ПОСТАВЛЕННАЯ ЗАДАЧА 1>
Ответьте по отрывку на следующие вопросы:
(a) Кому автор приписывает выражение «кто есть who»?
(b) В каком журнале, в каком номере и в каком году была опубликована статья «Актуальна как жизнь»?
(c) Какая проблема, по словам автора, затронута в этой статье?
ПОСТАВЛЕННАЯ ЗАДАЧА 2>
Выпишите из отрывка дословно часть текста, начиная со слов «Как показывает история, выборы» и заканчивая словами «Актуальна как жизнь.».

ВЫБРАННЫЙ ОТРЫВОК>
++++++++++++++++++++

Как показывает история, выборы – это своеобразная лакмусовая бумажка, которая показывает, как когда-то сказал Михаил Сергеевич Горбачев, «кто есть who». Когда люди спорят между собой – это их личное дело, но когда они идут со своими взглядами в школу и там навязывают их учащимся, то это уже дело государственное. В двух своих постах я делал ссылки на статью, опубликованную в первом номере журнала «Народное образование» в 1993 году. Называется она «Актуальна как жизнь». Теперь я решил ее снова опубликовать, так как в ней была затронута проблема преподавания истории в школе в переломные моменты развития общества. Итак.

   Актуальна как жизнь.

++++++++++++++++++++

ПРЕДСТАВЛЕННЫЕ ЗАПИСИ>
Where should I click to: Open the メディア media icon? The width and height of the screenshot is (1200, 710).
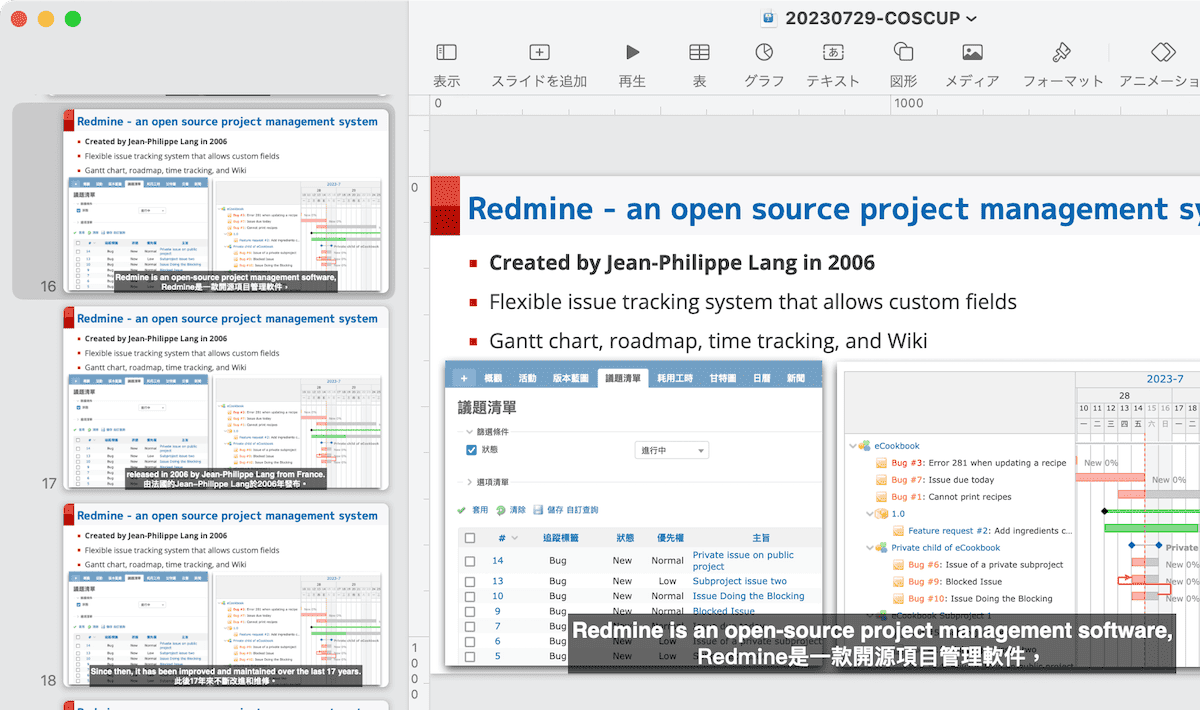pos(972,53)
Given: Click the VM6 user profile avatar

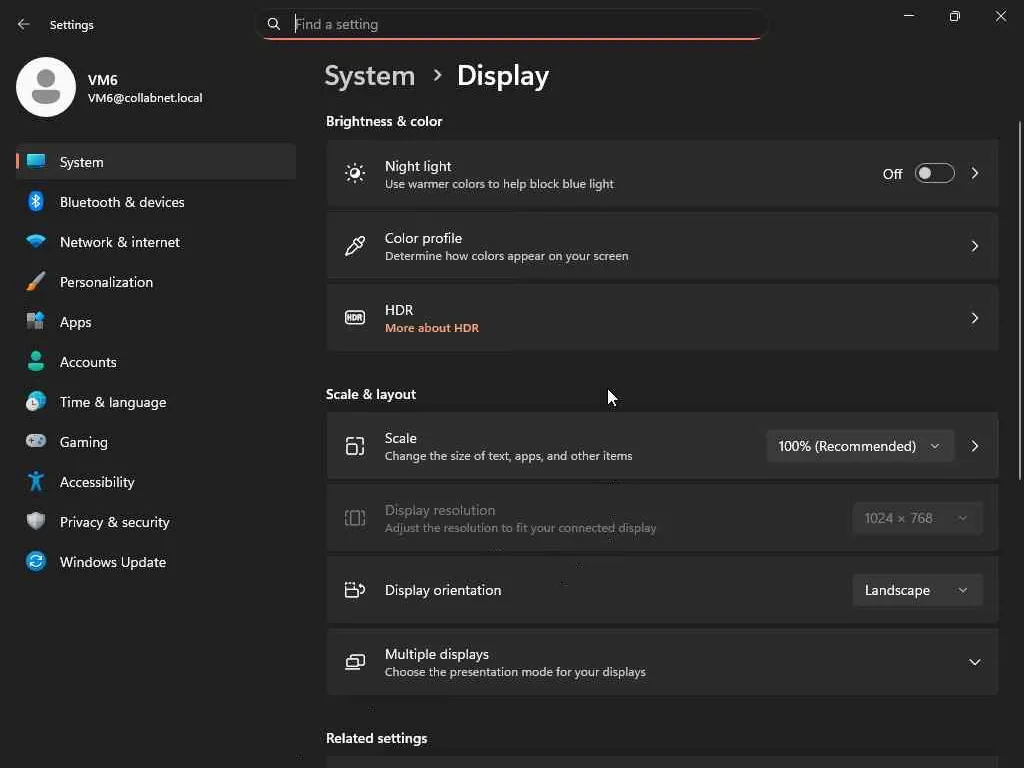Looking at the screenshot, I should pyautogui.click(x=46, y=87).
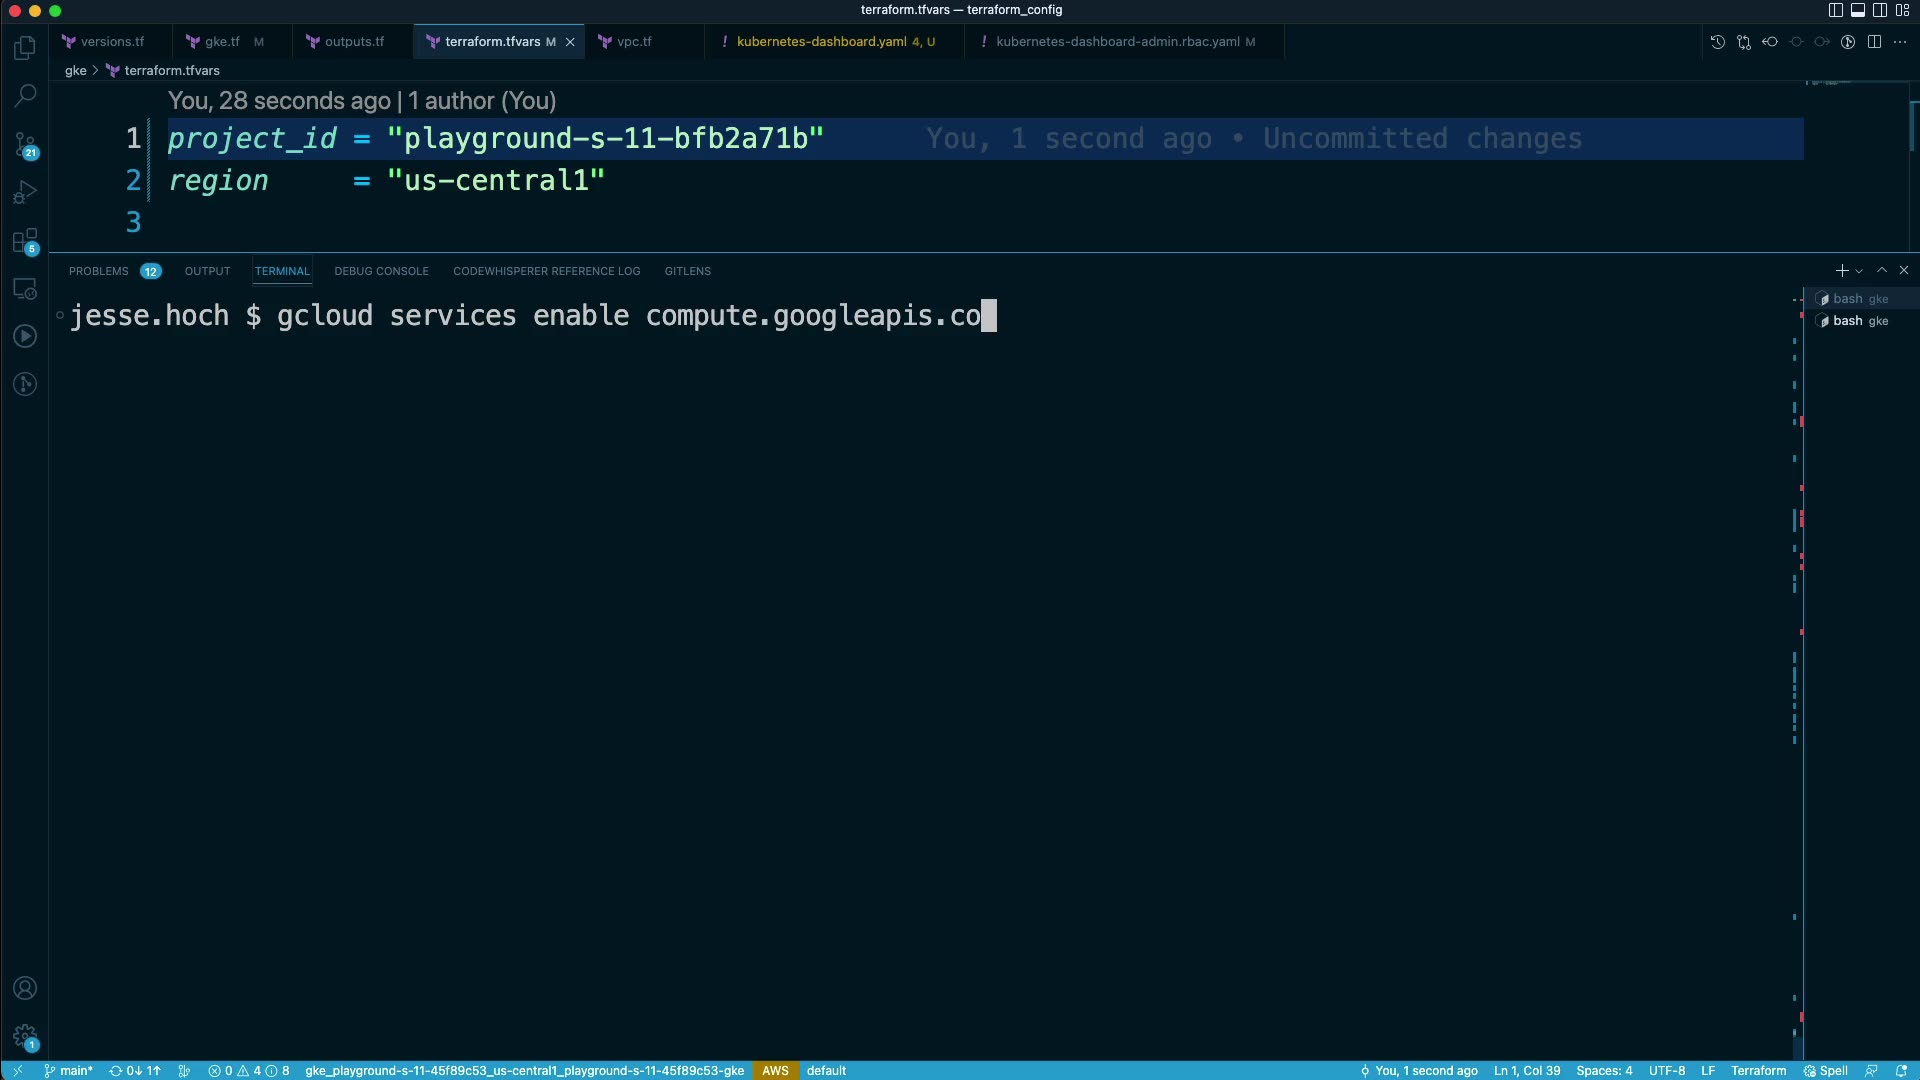Screen dimensions: 1920x1080
Task: Split the editor to the right
Action: [x=1874, y=42]
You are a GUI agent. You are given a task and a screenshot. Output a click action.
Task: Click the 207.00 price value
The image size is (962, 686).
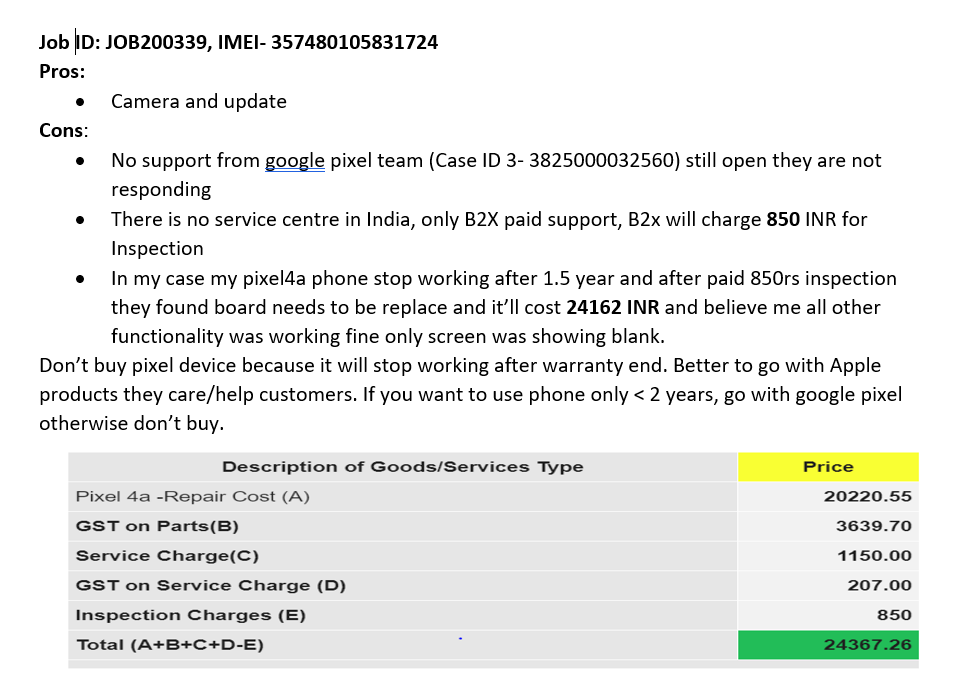(x=879, y=585)
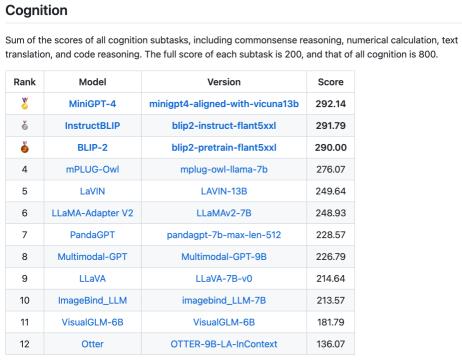Screen dimensions: 462x360
Task: Open the MiniGPT-4 model link
Action: 92,104
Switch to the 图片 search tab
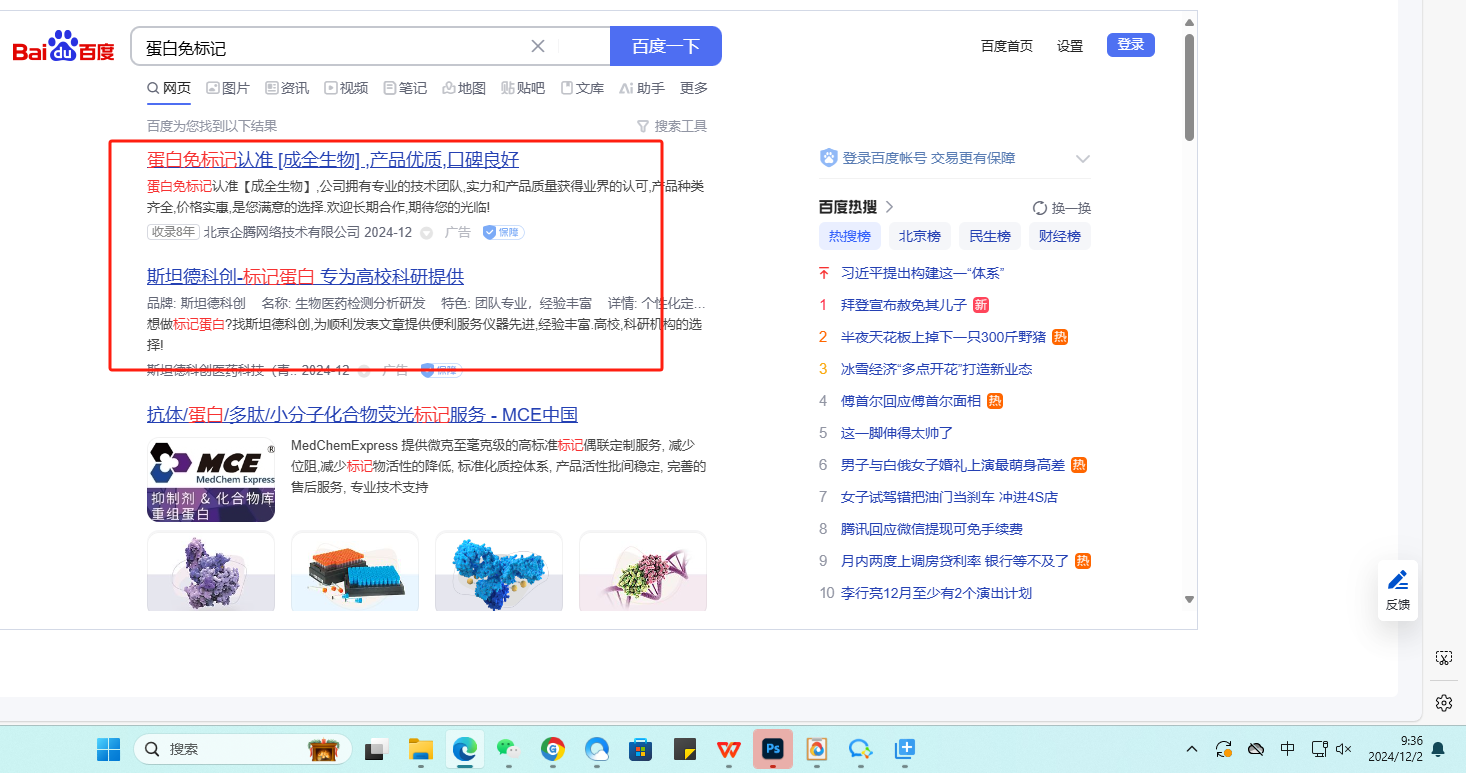The width and height of the screenshot is (1466, 773). click(228, 88)
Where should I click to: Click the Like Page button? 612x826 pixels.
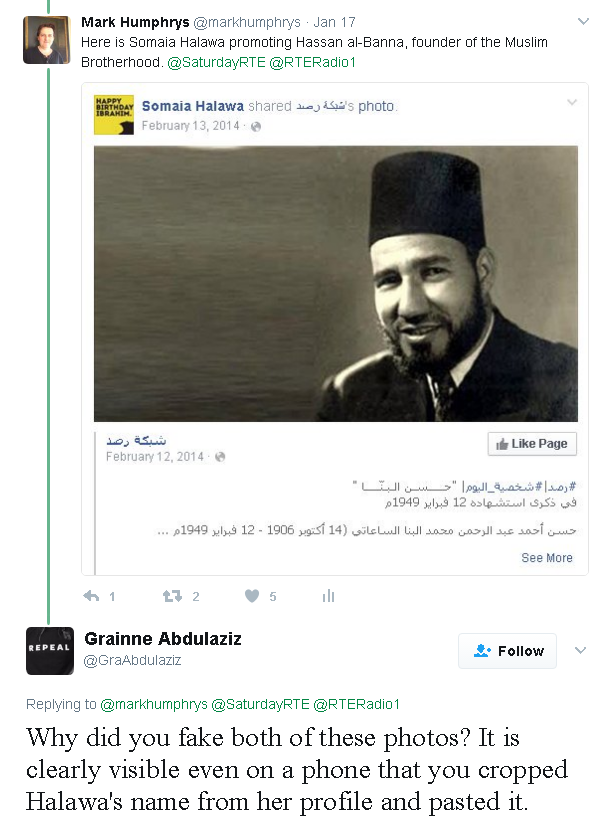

++++++++++++++++++++

РЕШЕНИЕ ЗАДАЧИ 1>
(a) Михаилу Сергеевичу Горбачеву.
(b) В журнале «Народное образование», в первом номере, в 1993 году.
(c) Проблема преподавания истории в школе в переломные моменты развития общества.

РЕШЕНИЕ ЗАДАЧИ 2>
Как показывает история, выборы – это своеобразная лакмусовая бумажка, которая показывает, как когда-то сказал Михаил Сергеевич Горбачев, «кто есть who». Когда люди спорят между собой – это их личное дело, но когда они идут со своими взглядами в школу и там навязывают их учащимся, то это уже дело государственное. В двух своих постах я делал ссылки на статью, опубликованную в первом номере журнала «Народное образование» в 1993 году. Называется она «Актуальна как жизнь». Теперь я решил ее снова опубликовать, так как в ней была затронута проблема преподавания истории в школе в переломные моменты развития общества. Итак.

   Актуальна как жизнь.